EXTRACT -
━━━━━━━━━━━━━━━━━━━━━━━━━━━━━━

The bipartisan duo — Leach is a Democrat, Folmer a Republican — have reintroduced a bill (below) that would legalize medical marijuana in Pennsylvania. A similar bill passed the State Senate last year, but stalled when sent to the House.

“This bill needs to get done,” Folmer said in a statement. “There are so many ill and suffering in Pennsylvania that could benefit from medical cannabis – reducing prescriptions of narcotic cocktails of highly addictive and dangerous drugs. Medical cannabis is a much safer and more effective solution.”

“Medical cannabis is a safe and effective alternative to the powerful, addictive, and often ineffective narcotics that doctors already prescribe to cancer patients, children with seizure disorders, veterans suffering from PTSD, and others Pennsylvanians who suffer from terminal health problems,” Leach said in a separate statement emailed to reporters. “It is cruel to continue denying these people the medicine they need.”

Last year’s medical marijuana bill faced two critical points of opposition. One was then-Gov. Tom Corbett, who said he wanted the state to try a pilot research program before fully legalizing pot for medical purposes. Corbett later softened his stance.

━━━━━━━━━━━━━━━━━━━━━━━━━━━━━━

ENTRIES PROVIDED -
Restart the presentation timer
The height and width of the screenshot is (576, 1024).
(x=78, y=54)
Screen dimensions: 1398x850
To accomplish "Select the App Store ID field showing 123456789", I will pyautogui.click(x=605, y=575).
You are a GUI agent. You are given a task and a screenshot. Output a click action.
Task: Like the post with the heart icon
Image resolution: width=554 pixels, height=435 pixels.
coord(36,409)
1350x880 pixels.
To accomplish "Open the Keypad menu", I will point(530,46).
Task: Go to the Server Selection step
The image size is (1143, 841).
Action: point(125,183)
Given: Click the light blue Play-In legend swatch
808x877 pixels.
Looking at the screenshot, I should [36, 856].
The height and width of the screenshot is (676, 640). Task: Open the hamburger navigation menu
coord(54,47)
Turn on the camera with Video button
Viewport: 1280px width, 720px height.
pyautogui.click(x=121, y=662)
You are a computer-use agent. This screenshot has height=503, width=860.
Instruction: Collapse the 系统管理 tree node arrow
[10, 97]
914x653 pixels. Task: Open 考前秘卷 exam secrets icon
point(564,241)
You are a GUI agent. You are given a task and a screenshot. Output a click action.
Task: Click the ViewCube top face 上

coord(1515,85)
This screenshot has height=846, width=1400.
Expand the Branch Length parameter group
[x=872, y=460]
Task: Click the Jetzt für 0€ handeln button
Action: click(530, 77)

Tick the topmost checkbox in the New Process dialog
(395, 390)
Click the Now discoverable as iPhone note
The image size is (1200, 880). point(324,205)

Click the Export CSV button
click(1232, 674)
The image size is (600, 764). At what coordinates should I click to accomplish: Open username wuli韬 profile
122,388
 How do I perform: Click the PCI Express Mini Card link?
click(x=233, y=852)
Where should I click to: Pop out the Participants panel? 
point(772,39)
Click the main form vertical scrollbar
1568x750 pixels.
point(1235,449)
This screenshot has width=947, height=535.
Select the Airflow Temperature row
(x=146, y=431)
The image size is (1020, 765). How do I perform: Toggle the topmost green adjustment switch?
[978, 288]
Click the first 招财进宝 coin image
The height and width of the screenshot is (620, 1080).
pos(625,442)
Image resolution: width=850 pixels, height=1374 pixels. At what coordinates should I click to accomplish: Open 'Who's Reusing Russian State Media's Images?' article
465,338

━━━━━━━━━━━━━━━━━━━━━━━━━━━━━━

TO DO -
a) Condense the paragraph in the medical marijuana excerpt that begins "The bipartisan duo" into a single shorter sentence, keeping its main facts.
b) Repeat the part of the medical marijuana excerpt starting with "Last year’s medical" and going on through "softened his stance.".
c) In the medical marijuana excerpt, what did then-Gov. Tom Corbett want the state to try before fully legalizing pot for medical purposes?
The rows were taken from a different source than the excerpt.

RESPONSES -
a) Leach, a Democrat, and Folmer, a Republican, have reintroduced a bill to legalize medical marijuana in Pennsylvania after a similar bill passed the State Senate last year but stalled in the House.

b)
Last year’s medical marijuana bill faced two critical points of opposition. One was then-Gov. Tom Corbett, who said he wanted the state to try a pilot research program before fully legalizing pot for medical purposes. Corbett later softened his stance.

c) A pilot research program.